(Page text)
○ ○ ○ ○

Hurray! We collected all European McDonald’s locations, which is marked in OSM.

Now it is possible to visualize data.

1. Scatter map

The simplest way to visualize points on the map is scatter map. In ggplot2 we can do it using borders and geom_point.

Code

require(ggplot2)
require(hrbrthemes)

scatterplot <- ggplot() +
  annotation_borders("world", xlim = c(-10, 50), 
          ylim = c(33, 71), size = 0.05, 
          fill = "black") +
  geom_point(data = mcdonalds_points, aes(lon, lat), 
             color = "white", size = 0.1) +
  labs(
    title = "McDonald's locations in Europe",
    subtitle = "Scatter map",
    caption = "Based on OSM data"
  ) +
  theme_ipsum(base_family = "Lato") +
  theme(
    panel.grid = element_blank(),
    axis.text = element_blank(),
    axis.title = element_blank()
  ) +
  coord_map(
    projection = "gilbert", 
    xlim = c(-10, 50), 
    ylim = c(33, 71)
  )

scatterplot

McDonald’s locations in Europe. Scatter map

2. Density map

We can transform Scatterplot to density map changing geom_point to geom_density_2d and adding fill argument in geom_density_2d. For a better view, I added log1p scaling.

Code

density_map <- ggplot() +
  annotation_borders("world", xlim = c(-10, 50), 
          ylim = c(33, 71), size = 0.05, 
          fill = "black") +
  stat_density_2d(
    data = mcdonalds_points,
    aes(lon, lat, 
        fill = after_stat(scale(log1p(level)))),
    geom = "polygon", n = 200
  ) +
  scale_fill_gradient(
    low = "#ffffcc", high = "#800026",
    guide = guide_legend(
      label.position = "bottom", 
      title = "Level"
    )
  ) +
  labs(
    title = "McDonald's locations in Europe",
    subtitle = "Density map",
    caption = "Based on OSM data"

○ ○ ○ ○

(Provided material)
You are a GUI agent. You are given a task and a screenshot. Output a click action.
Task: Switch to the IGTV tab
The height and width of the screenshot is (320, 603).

○ ○ ○ ○

(Set exercise) Pick up the tutorial on mapping McDonald's locations in Europe and continue it from its final words.

(The reply)
  ) +
  theme_ipsum(base_family = "Lato") +
  theme(
    panel.grid = element_blank(),
    axis.text = element_blank(),
    axis.title = element_blank(),
    legend.position = "bottom"
  ) +
  coord_map("gilbert", 
            xlim = c(-10, 50), 
            ylim = c(33, 71))

density_map

McDonald’s locations in Europe. Density map

As we can see such a visualization show better main concentration of points.

3. Voronoi diagram

This visualization method is not as known as the previous ones, but its idea is also simple. Voronoi diagram or Voronoi tesselation partitioned plane into polygons based distance to point. To each point belongs an area which is closer to it than to other locations. If we place a new point in this area, it will be the nearest neighbor of the position, from which the area is created.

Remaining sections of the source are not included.